What happens when the integrity test fails? Will the entire file content, in which the integrity test has been​

failed, be transmitted again? Yes. But this case only happens to files where the transmission cannot be continued. In the "normal" case of a connection failure, the transmission will continue where it got interrupted. Only in case of a high amount of package-losses, the transmission will be repeated completely. A bandwidth detection prevents any transmission, in case the risk of a weak transmission is detected. Therefore, the complete repetition of a transmission is only the last resort. The maximum amount of transmission attempts can be determined per file. Thus, expensive and endless attempts are avoided. When a better connection quality is detected, the transmission can be restarted via a web interface directly on board.

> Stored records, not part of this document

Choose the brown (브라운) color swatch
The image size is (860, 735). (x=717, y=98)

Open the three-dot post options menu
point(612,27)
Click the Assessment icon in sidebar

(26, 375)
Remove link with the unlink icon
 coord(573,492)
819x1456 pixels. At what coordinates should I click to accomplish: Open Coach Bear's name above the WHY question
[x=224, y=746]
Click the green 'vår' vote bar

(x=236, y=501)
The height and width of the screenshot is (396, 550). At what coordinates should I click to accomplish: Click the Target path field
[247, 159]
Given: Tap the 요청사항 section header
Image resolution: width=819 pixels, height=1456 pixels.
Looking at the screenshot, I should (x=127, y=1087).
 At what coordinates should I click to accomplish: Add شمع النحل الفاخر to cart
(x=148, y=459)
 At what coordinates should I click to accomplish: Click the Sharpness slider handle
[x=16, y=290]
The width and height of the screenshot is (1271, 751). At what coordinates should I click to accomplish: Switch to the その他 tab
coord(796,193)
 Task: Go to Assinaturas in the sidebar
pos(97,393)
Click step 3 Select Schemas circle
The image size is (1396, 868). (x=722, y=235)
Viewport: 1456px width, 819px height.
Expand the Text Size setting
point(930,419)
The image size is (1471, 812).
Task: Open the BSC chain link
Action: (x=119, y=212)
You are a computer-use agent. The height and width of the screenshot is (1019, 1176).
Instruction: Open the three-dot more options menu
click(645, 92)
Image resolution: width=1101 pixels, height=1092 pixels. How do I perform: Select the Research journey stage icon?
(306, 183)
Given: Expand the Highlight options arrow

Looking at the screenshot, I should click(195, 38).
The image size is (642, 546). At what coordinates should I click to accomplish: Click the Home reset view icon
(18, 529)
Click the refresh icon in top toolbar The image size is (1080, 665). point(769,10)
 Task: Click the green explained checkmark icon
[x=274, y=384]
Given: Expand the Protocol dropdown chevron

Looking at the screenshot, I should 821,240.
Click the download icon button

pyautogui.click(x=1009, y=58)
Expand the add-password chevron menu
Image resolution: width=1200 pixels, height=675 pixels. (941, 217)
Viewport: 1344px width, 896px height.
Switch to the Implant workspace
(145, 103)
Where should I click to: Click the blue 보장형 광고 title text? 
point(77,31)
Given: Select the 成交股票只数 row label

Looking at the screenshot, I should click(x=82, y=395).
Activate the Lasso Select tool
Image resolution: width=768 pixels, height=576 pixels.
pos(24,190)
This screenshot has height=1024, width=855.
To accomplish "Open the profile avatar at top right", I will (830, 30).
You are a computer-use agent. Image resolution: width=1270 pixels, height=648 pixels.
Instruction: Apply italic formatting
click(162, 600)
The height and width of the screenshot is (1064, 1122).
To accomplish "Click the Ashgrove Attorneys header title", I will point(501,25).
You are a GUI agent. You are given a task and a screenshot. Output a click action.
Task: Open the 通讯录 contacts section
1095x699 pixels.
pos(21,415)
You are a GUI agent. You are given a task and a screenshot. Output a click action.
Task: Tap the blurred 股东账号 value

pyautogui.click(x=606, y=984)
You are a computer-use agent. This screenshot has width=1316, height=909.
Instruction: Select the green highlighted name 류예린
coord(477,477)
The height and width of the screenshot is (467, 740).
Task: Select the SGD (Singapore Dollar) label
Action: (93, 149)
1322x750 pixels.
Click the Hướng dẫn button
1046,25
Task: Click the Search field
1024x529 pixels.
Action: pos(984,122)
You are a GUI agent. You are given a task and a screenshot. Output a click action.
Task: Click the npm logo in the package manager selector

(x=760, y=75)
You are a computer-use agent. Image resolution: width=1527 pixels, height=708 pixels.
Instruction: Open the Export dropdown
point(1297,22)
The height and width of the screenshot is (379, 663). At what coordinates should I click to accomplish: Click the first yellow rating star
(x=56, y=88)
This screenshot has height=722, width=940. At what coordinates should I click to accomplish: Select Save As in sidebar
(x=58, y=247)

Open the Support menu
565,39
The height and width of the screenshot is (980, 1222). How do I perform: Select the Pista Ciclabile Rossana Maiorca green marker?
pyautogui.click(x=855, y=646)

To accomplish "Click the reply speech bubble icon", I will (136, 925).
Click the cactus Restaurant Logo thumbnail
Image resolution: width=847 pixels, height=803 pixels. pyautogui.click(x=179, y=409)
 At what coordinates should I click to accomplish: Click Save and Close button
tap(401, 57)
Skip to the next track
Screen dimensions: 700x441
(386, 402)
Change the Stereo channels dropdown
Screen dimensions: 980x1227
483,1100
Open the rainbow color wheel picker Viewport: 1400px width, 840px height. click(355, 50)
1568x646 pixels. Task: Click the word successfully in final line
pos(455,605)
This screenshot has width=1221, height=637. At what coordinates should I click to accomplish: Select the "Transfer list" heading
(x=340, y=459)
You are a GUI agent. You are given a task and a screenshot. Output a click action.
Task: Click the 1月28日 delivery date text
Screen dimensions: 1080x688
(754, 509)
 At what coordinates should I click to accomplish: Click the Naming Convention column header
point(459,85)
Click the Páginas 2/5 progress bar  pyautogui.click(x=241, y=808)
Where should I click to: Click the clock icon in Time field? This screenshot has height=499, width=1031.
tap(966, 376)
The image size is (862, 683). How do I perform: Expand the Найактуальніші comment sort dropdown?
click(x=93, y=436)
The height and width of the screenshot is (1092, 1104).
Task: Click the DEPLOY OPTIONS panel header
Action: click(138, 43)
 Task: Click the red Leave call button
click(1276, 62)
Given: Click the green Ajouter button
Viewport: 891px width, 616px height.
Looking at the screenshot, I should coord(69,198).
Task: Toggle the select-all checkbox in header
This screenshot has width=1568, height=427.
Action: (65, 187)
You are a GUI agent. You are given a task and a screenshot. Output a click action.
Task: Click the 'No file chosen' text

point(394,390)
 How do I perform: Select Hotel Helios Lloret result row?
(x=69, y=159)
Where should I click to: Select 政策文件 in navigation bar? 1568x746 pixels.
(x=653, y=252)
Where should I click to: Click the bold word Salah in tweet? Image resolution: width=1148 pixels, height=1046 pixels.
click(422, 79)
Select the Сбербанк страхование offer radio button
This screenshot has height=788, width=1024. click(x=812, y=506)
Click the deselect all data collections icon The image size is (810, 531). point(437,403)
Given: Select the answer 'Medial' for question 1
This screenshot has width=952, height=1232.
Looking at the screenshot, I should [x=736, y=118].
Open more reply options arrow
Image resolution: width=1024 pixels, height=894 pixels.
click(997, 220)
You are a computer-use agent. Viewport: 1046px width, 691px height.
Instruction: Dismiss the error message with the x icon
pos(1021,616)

What is the origin of the timestamp for time series data?​

The time series data is logged by Hoppe Marines iDB server, which uses the master time on the HOMIP2 as the time source. This time source is configured on the HOMIP2 display and is independent of the date/time of the operating system. If the customer has a GPS receiver on board, the HOMIP2 can also use the GPS time signals as the time source. GPS time signals are preferred as time source, since they provide a well established times standard. Additionally, chances to enter the date/time incorrectly are minimized.


How big is the transmission overhead in addition to the transmitted amount of data?​

Encryption, connection set-up, etc. have been optimized already. However, one should always consider the following: The smaller the single exported data blocks are (i.e. the shorter the export intervals are), the bigger the relative overhead is. This can be seen similar to a letter that is always 80ct., no matter if it is one A4 page or three A4 pages. The following image indicates the measuring results of the interrelation between payload size and transmission overhead. It is well indicated that the relative overhead becomes smaller in case of encryption and transmission of bigger file sizes.


Why is time correctness essential for meaningful high quality data​

Our goal is to log and provide ship operation data accurately and consistently. This allows in retrospective to identify the exact date and time at which an event occurred or what the signal value was at that moment. This cannot be done if the time source is not reliable. As a worst case example, if the time has changed back, duplicate data can occur for the same given time range. If this occurs, meaningful report can not be generated.